Extrait de « Cours d’Ecologie humaine »
« Sans doute avons-nous tort de croire l'agriculture plus « naturelle » que l'industrie. L'homme a vécu des millions d’années avec une industrie si modeste soit-elle, il n'y a que : quelques dizaines de siècles qu'il a entrepris de modifier systématiquement la nature. La civilisation pastorale, qui passe pour le plus près de la nature, est celle qui en a détruit le plus: les forêts, les grands fauves, les grands herbivores lui perturbaient l'élevage. Je ne crois pas au "paysan gardien de la nature". D'un certain état de la campagne, toujours en évolution plus ou moins rapide, oui. Foncièrement, le paysan est l'adversaire de la nature. Tout ce qui ne travaille pas pour lui est sales bêtes et mauvaises herbes, bonnes à écraser et à incendier. Il est bien des paysans qui aiment la nature, c'est en tant qu'individus non comme paysans.
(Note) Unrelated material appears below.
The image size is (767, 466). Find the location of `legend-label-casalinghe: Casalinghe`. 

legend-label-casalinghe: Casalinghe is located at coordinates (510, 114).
Bien sûr que je ne défends pas l'abus des engrais et surtout des pesticides. Mais toutes choses égales d'ailleurs, je ne crains pas l'intensification de l'agriculture et même son industrialisation, à condition que ce soit pour nourrir plus de population sur moins de territoire, non pour augmenter la population mais pour restreindre le territoire cultivé et rendre de l'espace à la nature sauvage. Tout en allégeant la peine des hommes, en leur donnant des loisirs qui ne peuvent les conduire, s'ils sont bien utilisés, que vers la nature (et vers tout ce qu'elle apporte à la culture, intellectuelle cette fois).